Le pathologiste (anatomopathologiste) joue certes un rôle en recherche oncologique fondamentale et appliquée ; ce rôle peut être de premier plan.

La place du pathologiste est également essentielle en épidémiologie oncologique, car la valeur des statistiques et des registres des cancers est tributaire de la qualité des données anatomo-pathologiques, autant, sinon plus, que de la précision des connaissances sur l’évolution de la maladie et sur les conditions d’existence du patient.

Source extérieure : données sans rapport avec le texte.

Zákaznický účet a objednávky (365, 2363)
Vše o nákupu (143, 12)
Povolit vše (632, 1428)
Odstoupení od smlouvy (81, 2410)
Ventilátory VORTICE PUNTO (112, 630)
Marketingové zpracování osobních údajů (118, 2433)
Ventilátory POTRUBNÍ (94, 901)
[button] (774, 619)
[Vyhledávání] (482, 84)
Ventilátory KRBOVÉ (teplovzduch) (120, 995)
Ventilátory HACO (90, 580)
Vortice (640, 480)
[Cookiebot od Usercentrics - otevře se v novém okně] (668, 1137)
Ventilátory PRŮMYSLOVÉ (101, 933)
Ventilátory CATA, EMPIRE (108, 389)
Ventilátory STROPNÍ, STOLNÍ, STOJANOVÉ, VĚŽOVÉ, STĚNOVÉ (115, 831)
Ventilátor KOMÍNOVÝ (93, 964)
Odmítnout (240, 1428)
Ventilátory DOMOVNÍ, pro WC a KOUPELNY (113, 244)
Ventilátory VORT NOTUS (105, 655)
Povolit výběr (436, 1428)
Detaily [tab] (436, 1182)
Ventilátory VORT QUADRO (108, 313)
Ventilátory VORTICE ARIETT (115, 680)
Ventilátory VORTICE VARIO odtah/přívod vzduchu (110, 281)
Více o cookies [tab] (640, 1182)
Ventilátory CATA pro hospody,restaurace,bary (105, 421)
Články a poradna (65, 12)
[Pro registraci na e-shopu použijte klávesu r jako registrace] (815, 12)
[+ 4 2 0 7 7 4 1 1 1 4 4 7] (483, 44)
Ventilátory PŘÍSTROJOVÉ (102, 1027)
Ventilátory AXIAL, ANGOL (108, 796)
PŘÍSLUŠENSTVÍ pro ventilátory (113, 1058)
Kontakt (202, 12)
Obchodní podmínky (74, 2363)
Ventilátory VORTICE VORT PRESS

Mais la tâche du pathologiste en pratique oncologique est d’ordre plus immédiat. Elle le fait intervenir évidemment à tous les moments de la vie du cancer :

  • Détection et diagnostic quotidiens du cancer.
  • Information fournie au chirurgien par examen extemporané en per-opératoire.
  • Étude des pièces d’exérèse chirurgicale.
  • Surveillance post-thérapeutique.
  • Nécropsie.

Loin de l’isoler dans l’enceinte de son laboratoire, cette tâche le conduit activement avec les cliniciens à l’appréciation du degré d’extension tumorale et à la concertation pluridisciplinaire pré- et post-thérapeutique. Cette tâche exige du pathologiste une expérience consommée de l’anatomie pathologique macroscopique et microscopique ainsi que de la cytopathologie.